In the April 30, 2004 edition of her column for the newspaper TalCual, the Venezuelan novelist Ana Teresa Torres also pointed out Cardenal's child-like enthusiasm for a revolution he gets to watch from a safe distance. Meanwhile, his own friends in Venezuela, all of whom once offered him their solidarity, are now forced to eat the daily shit of Chavismo. None of which gets displayed to gullible or mercenary (cf.

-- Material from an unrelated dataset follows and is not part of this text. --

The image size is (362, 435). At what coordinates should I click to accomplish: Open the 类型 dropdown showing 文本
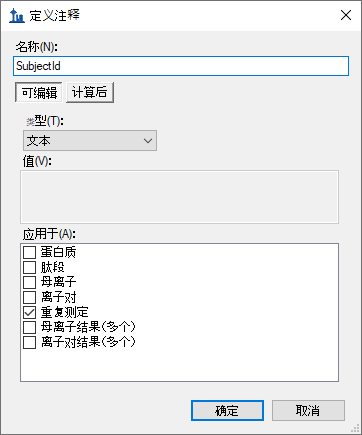pos(90,141)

Richard Gott) revolutionary tourists, from Managua to London to the US.

I find it hopeful to note that Cardenal's close friend and neighbor in Managua, the novelist Sergio Ramírez, has been able to see beyond the multi-million dollar international marketing campaign of Chavismo, noticing the similarities betwen that movement's populist tendencies and those of Peronismo in Argentina.

Undoubtedly, the concept of revolution is now being discredited in Venezuela. But this news hasn't reached certain people and I know some will continue to think of Chavismo as a legitimate political movement.

Whatever disaster awaits us in Latin America has already begun in Venezuela.